Investindo Na Inovação

Com a Planificação Estratégica, África Está Posicionada para Despoletar o seu Potencial Científico

EDWARD A. DURELL, ENGENHEIRO PROFISSIONAL E CONSELHEIRO NA ÁREA DE CIÊNCIAS E TECNOLOGIAS, NO COMANDO DOS ESTADOS UNIDOS PARA ÁFRICA

Inovações tecnológicas Importantes geralmente não aparecem do nada. Criam-se as condições para que elas existam através da planificação e do apoio. Pelo menos 25 países africanos possuem estratégias de ciência, tecnologia e inovação (STI, em Inglês). Contudo, as Academias Africanas de Ciências notaram que estas políticas, muitas vezes, centram-se apenas no desenvolvimento de negócios e industrial, e “os objectivos sociais e ambientais não são adequadamente integrados.” 

Hoje, os pontos fortes da pesquisa de África estão na agricultura, medicina tropical e doenças contagiosas, de acordo com um relatório de implementação de STI. Alargar o âmbito da pesquisa em investimento poderia ajudar a despoletar o vasto potencial científico de África.
============================================================
Reproduza sem alterações a parte do trecho selecionado que começa nas palavras "EDWARD A. DURELL, ENGENHEIRO" e termina depois de "científico de África.". A listagem não tem qualquer papel neste exercício.
============================================================
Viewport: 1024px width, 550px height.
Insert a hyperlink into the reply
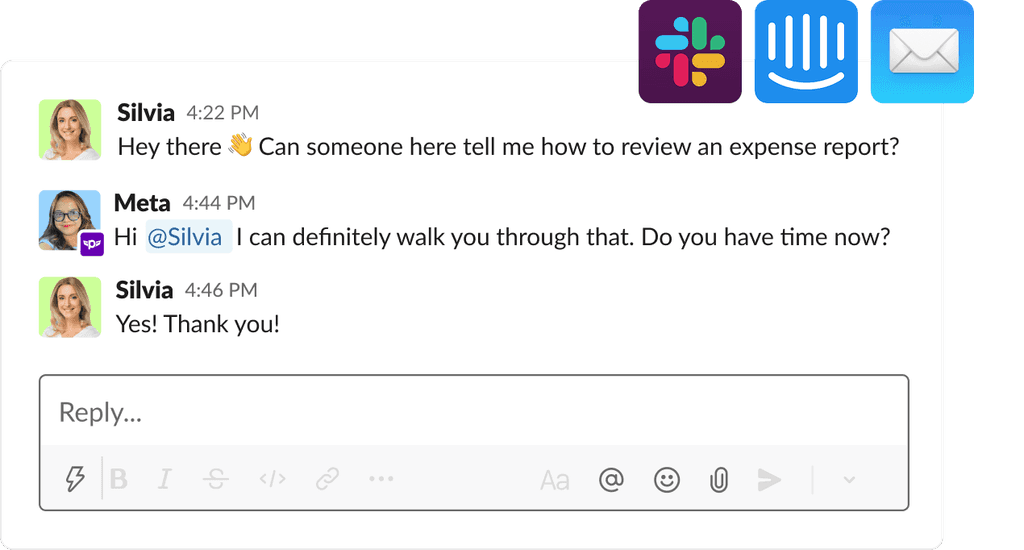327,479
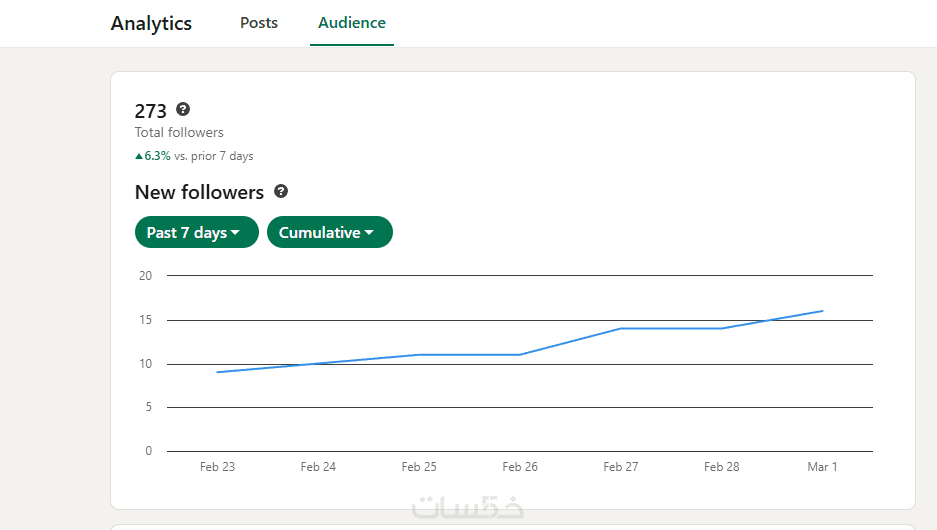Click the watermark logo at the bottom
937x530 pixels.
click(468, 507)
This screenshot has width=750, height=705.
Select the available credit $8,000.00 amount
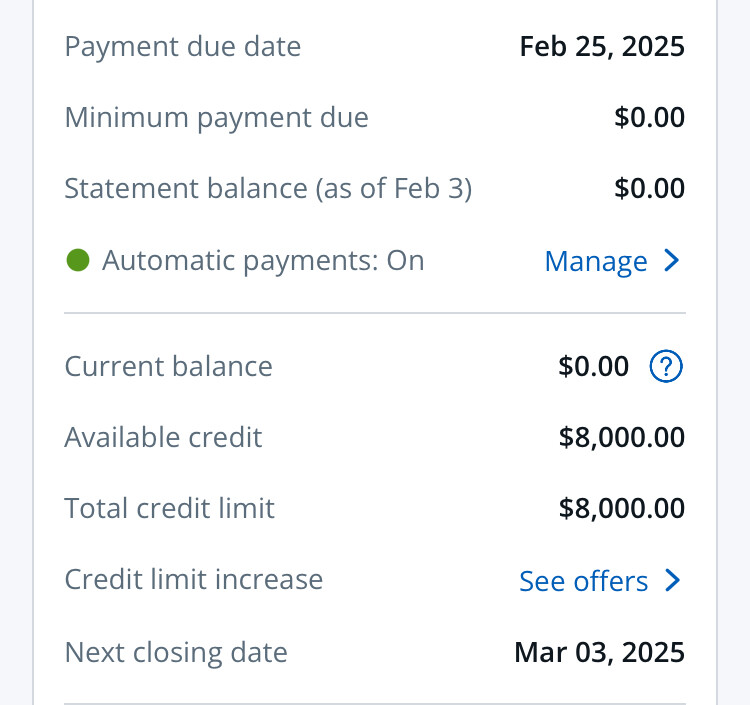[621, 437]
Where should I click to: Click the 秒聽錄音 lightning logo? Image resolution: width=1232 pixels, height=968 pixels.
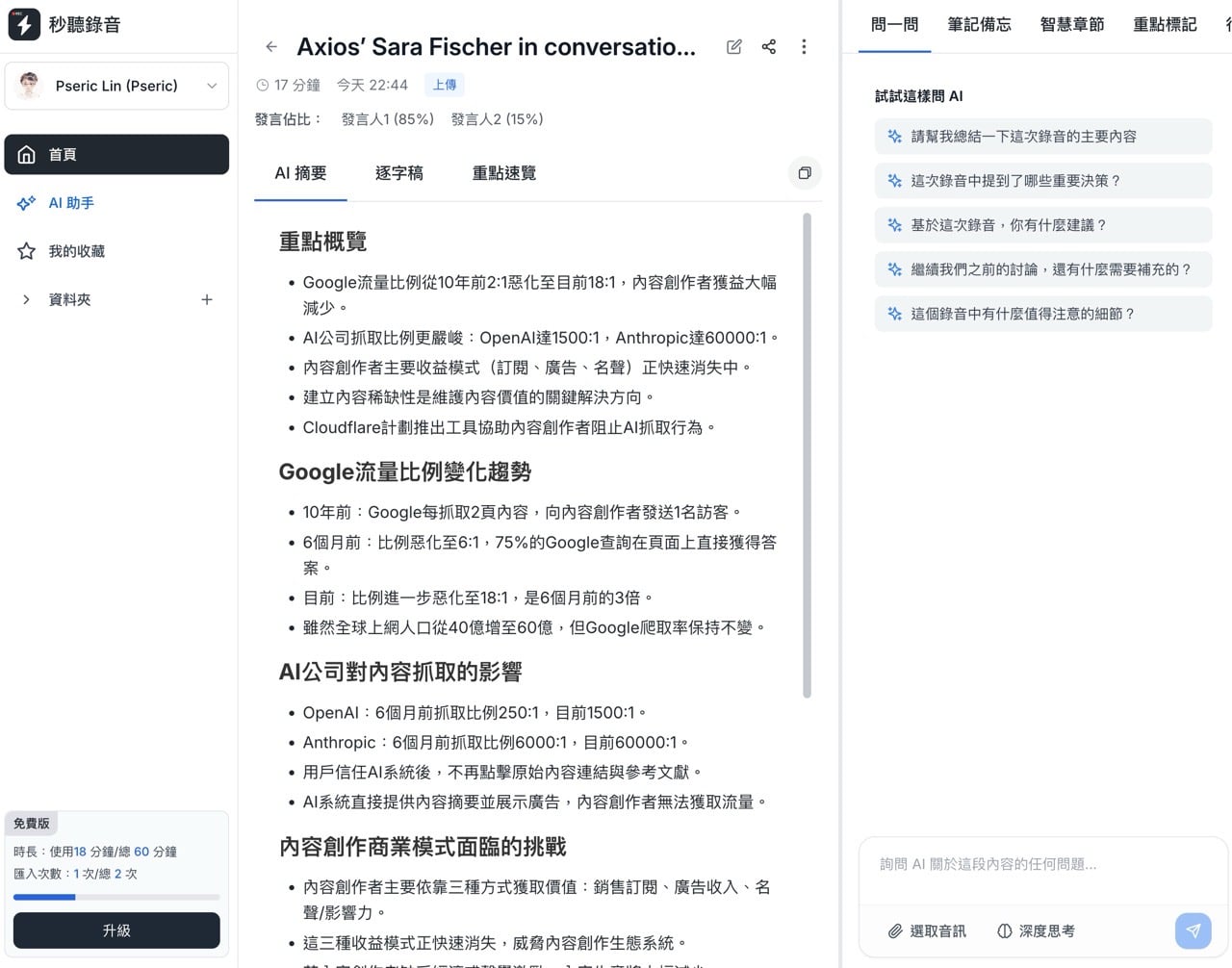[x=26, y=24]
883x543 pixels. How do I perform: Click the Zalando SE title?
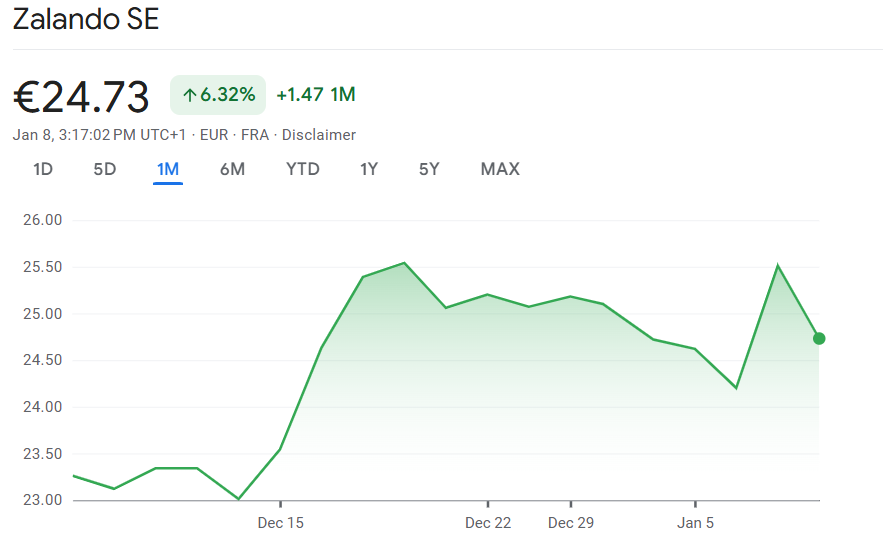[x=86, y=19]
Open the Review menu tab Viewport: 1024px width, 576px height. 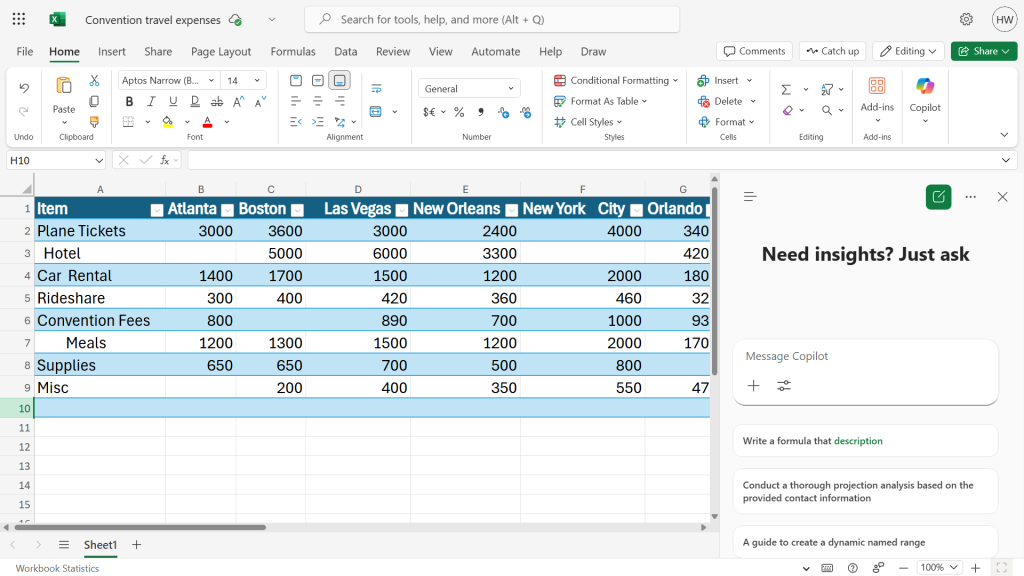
============================================================
RESULTADO:
EDWARD A. DURELL, ENGENHEIRO PROFISSIONAL E CONSELHEIRO NA ÁREA DE CIÊNCIAS E TECNOLOGIAS, NO COMANDO DOS ESTADOS UNIDOS PARA ÁFRICA

Inovações tecnológicas Importantes geralmente não aparecem do nada. Criam-se as condições para que elas existam através da planificação e do apoio. Pelo menos 25 países africanos possuem estratégias de ciência, tecnologia e inovação (STI, em Inglês). Contudo, as Academias Africanas de Ciências notaram que estas políticas, muitas vezes, centram-se apenas no desenvolvimento de negócios e industrial, e “os objectivos sociais e ambientais não são adequadamente integrados.” 

Hoje, os pontos fortes da pesquisa de África estão na agricultura, medicina tropical e doenças contagiosas, de acordo com um relatório de implementação de STI. Alargar o âmbito da pesquisa em investimento poderia ajudar a despoletar o vasto potencial científico de África.